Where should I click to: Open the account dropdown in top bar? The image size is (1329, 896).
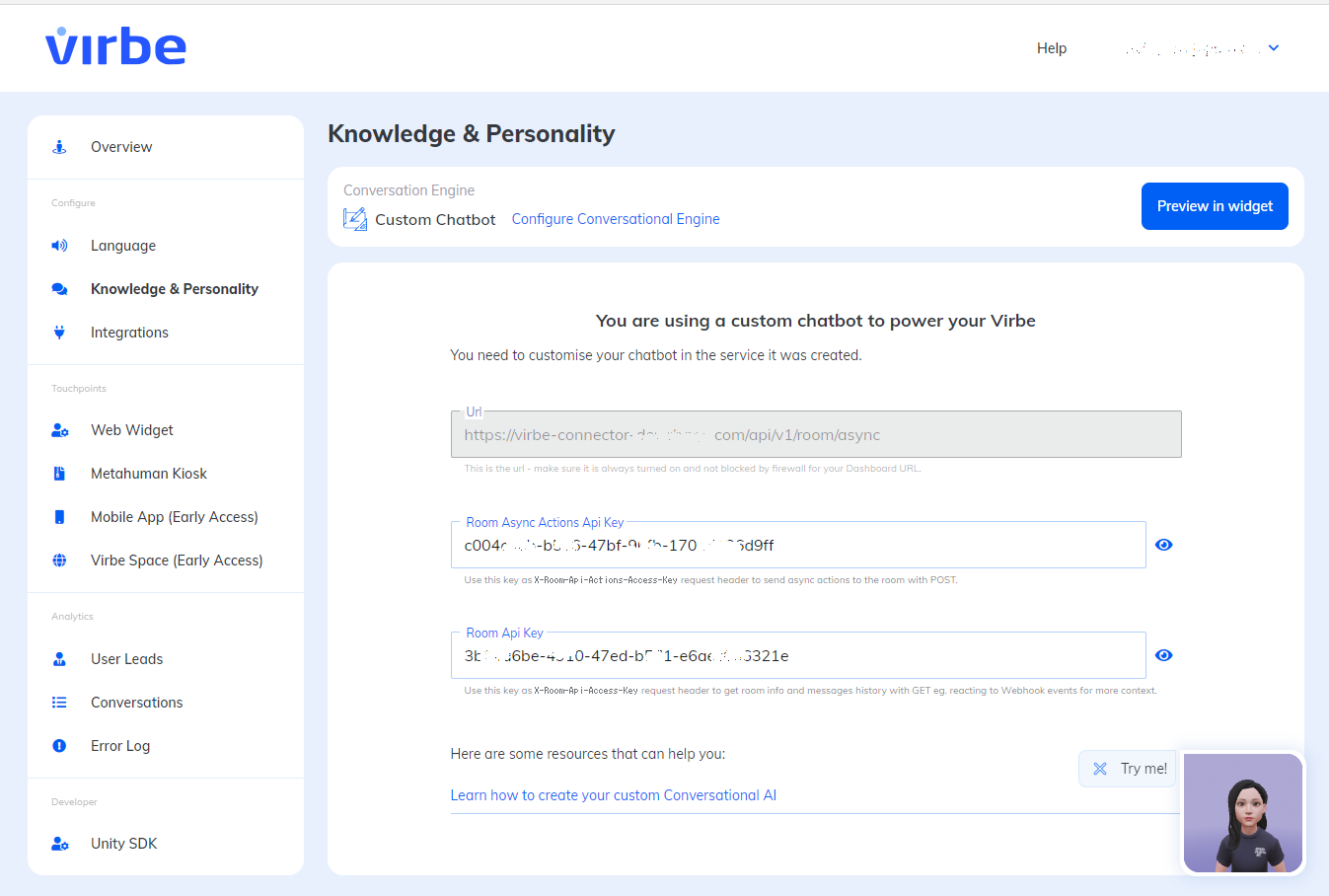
====================
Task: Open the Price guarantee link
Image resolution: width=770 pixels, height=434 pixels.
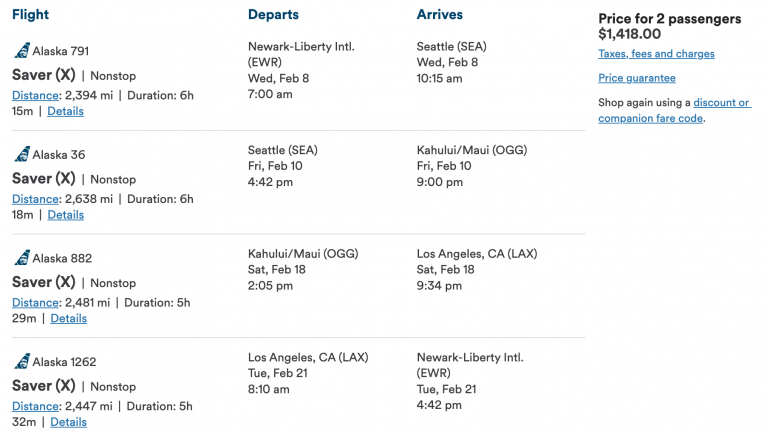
====================
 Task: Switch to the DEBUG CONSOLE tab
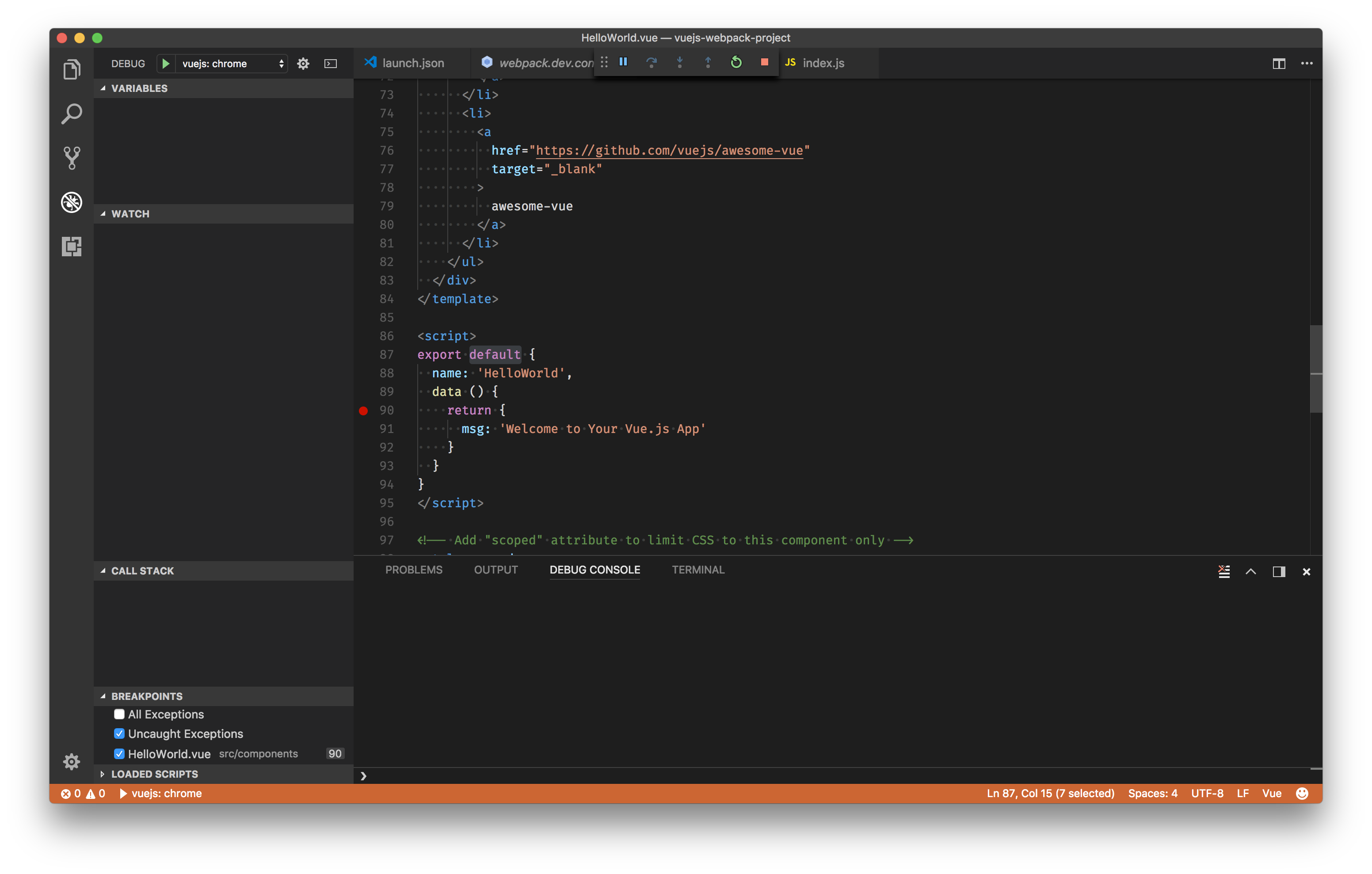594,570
====================
How many lines in the listing contain the string "Open"? Please answer with the number and no other words.

2